Claude a été lancé comme produit API en mars 2023 et est rapidement devenu le modèle privilégié des clients entreprises qui valorisaient la fiabilité et la sécurité. La famille de modèles a évolué rapidement : Claude 2 (juillet 2023) a introduit des fenêtres de contexte de 100K tokens, Claude 3 (mars 2024) a proposé une gamme à trois niveaux (Haiku, Sonnet, Opus) permettant aux clients d'arbitrer entre coût et capacité, et les générations Claude 3.5 et 4 ont propulsé Anthropic dans une véritable compétition de pointe avec OpenAI et Google. La fenêtre de contexte de 200K tokens de Claude est devenue une référence dans l'industrie. En 2024 et 2025, Anthropic a également lancé les capacités d'utilisation d'ordinateur (permettant à Claude d'opérer un bureau), le Model Context Protocol (MCP) comme standard ouvert pour l'intégration d'outils, et Claude Code pour le génie logiciel — des initiatives signalant un passage de laboratoire de recherche pure à entreprise de plateforme. Le produit grand public, claude.ai, a connu une croissance soutenue, mais le pain quotidien d'Anthropic est resté l'API et les contrats entreprises, notamment grâce à son partenariat avec Amazon Web Services.

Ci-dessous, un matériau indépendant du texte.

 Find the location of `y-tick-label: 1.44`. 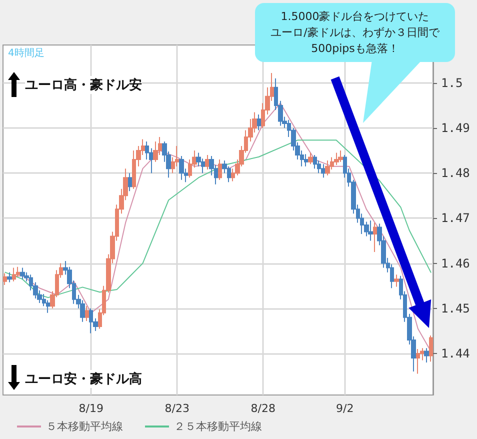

Anthropic s'est structurée comme une Public Benefit Corporation — une forme juridique qui permet au conseil d'administration de concilier profit et mission déclarée. L'entreprise a également créé un Long-Term Benefit Trust conçu pour détenir le pouvoir de gouvernance au fil du temps, bien que l'impact concret de cette structure reste à démontrer. Les levées de fonds ont été considérables : 750 millions de dollars de Google début 2023, puis un accord en plusieurs phases avec Amazon totalisant jusqu'à 8 milliards de dollars d'investissement engagé (les premiers 4 milliards sont arrivés en 2023-2024, avec des tranches supplémentaires par la suite). Début 2025, Anthropic était valorisée à plus de 60 milliards de dollars sur les marchés secondaires. La relation avec Amazon est particulièrement significative — Claude est le modèle phare sur Amazon Bedrock, offrant à Anthropic une distribution auprès de la vaste clientèle entreprise d'AWS, tandis qu'Amazon obtient une réponse compétitive au partenariat Microsoft-OpenAI.
La tension fondamentale d'Anthropic est d'être une entreprise axée sur la sécurité dans une course où la prudence peut ressembler à un retard. L'entreprise a publié sa Responsible Scaling Policy (RSP), qui établit des seuils de capacité concrets — appelés AI Safety Levels — déclenchant des mesures supplémentaires de sécurité et de surveillance à mesure que les modèles deviennent plus puissants. Les critiques issus de la communauté de l'altruisme efficace soutiennent qu'Anthropic continue de développer des capacités potentiellement dangereuses malgré sa prudence affichée. Les critiques du côté commercial affirment que les garde-fous de sécurité rendent Claude moins utile que ses concurrents. Naviguer entre ces deux camps — tout en levant des milliards et en rivalisant directement avec OpenAI, Google, et de plus en plus Meta — est le défi permanent qui définit l'entreprise. La question de savoir si Anthropic peut prouver que sécurité et succès commercial sont véritablement compatibles, plutôt que de simplement l'affirmer, pourrait être l'une des questions les plus déterminantes dans le domaine de l'IA.